### WHAT TO PRODUCE:
Please give again exactly the lines from the top of the material through the line with "[Is This Crazy"; omit each picture.

### RECORDS SHOWN:
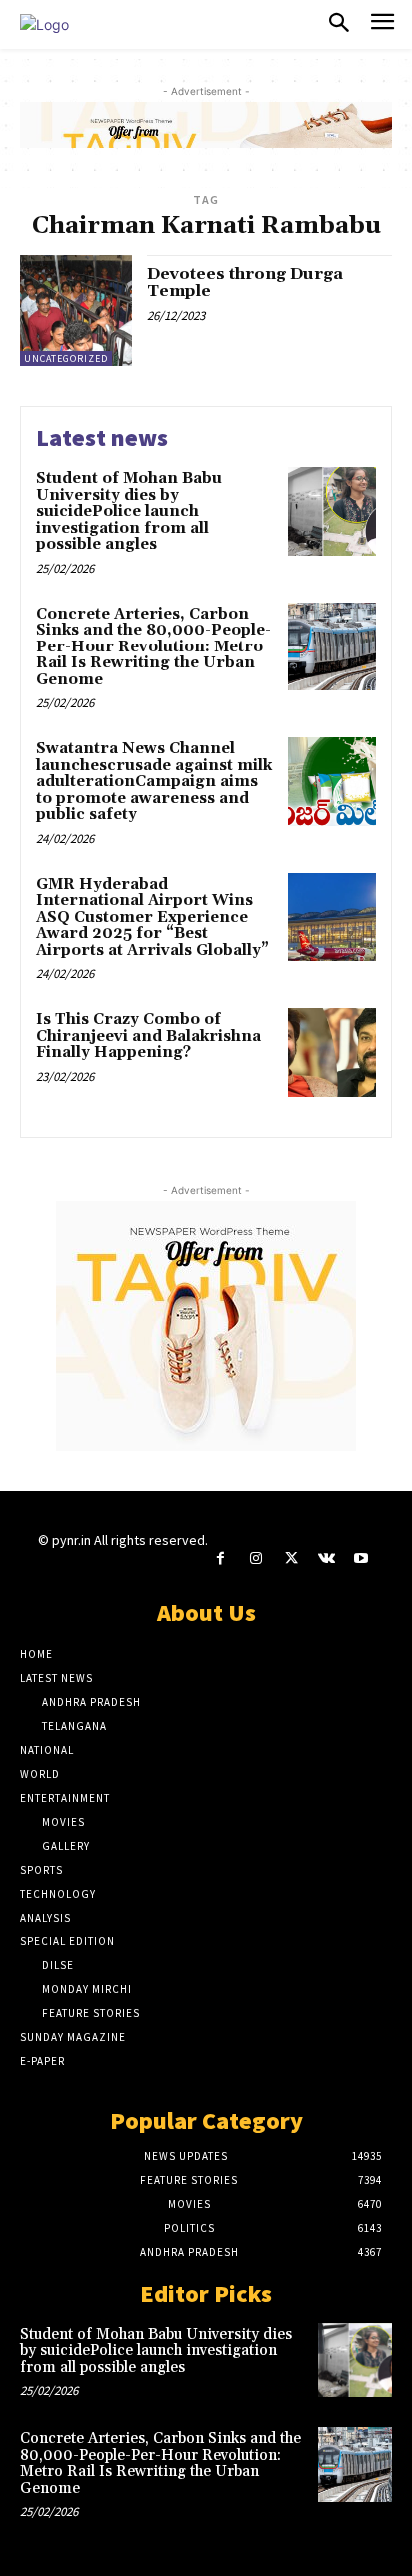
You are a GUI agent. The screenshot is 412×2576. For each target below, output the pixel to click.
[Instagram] (255, 1558)
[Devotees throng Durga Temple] (76, 311)
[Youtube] (361, 1558)
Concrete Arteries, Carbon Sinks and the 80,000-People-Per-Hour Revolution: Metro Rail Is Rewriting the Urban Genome (153, 647)
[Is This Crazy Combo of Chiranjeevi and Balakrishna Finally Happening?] (332, 1052)
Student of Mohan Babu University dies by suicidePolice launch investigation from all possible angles (129, 511)
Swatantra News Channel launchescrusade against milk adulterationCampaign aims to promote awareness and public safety (154, 781)
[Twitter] (290, 1558)
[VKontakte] (326, 1558)
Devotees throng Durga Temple (245, 283)
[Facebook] (220, 1558)
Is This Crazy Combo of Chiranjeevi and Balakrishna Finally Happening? (148, 1036)
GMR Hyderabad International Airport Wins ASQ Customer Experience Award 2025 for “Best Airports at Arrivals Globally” (152, 917)
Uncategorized (66, 358)
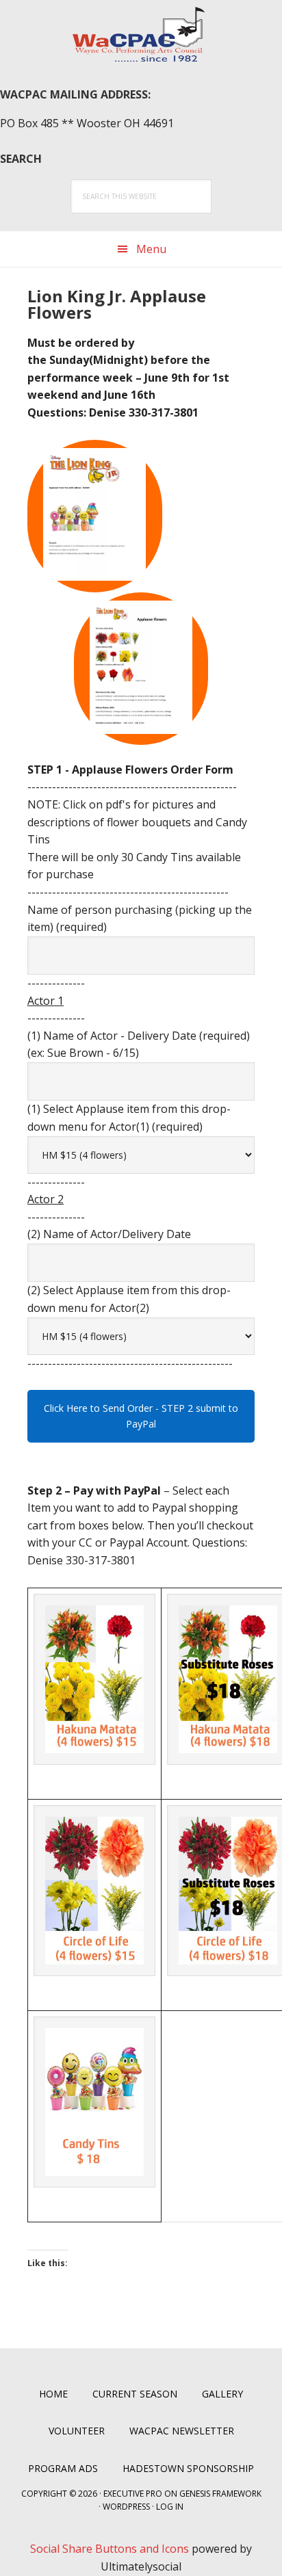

### RESULT OF THE EXERCISE:
You are a GUI agent. The screenshot is 412×2576. For each target below, output the pixel to click.
[Instagram] (255, 1558)
[Devotees throng Durga Temple] (76, 311)
[Youtube] (361, 1558)
Concrete Arteries, Carbon Sinks and the 80,000-People-Per-Hour Revolution: Metro Rail Is Rewriting the Urban Genome (153, 647)
[Is This Crazy Combo of Chiranjeevi and Balakrishna Finally Happening?] (332, 1052)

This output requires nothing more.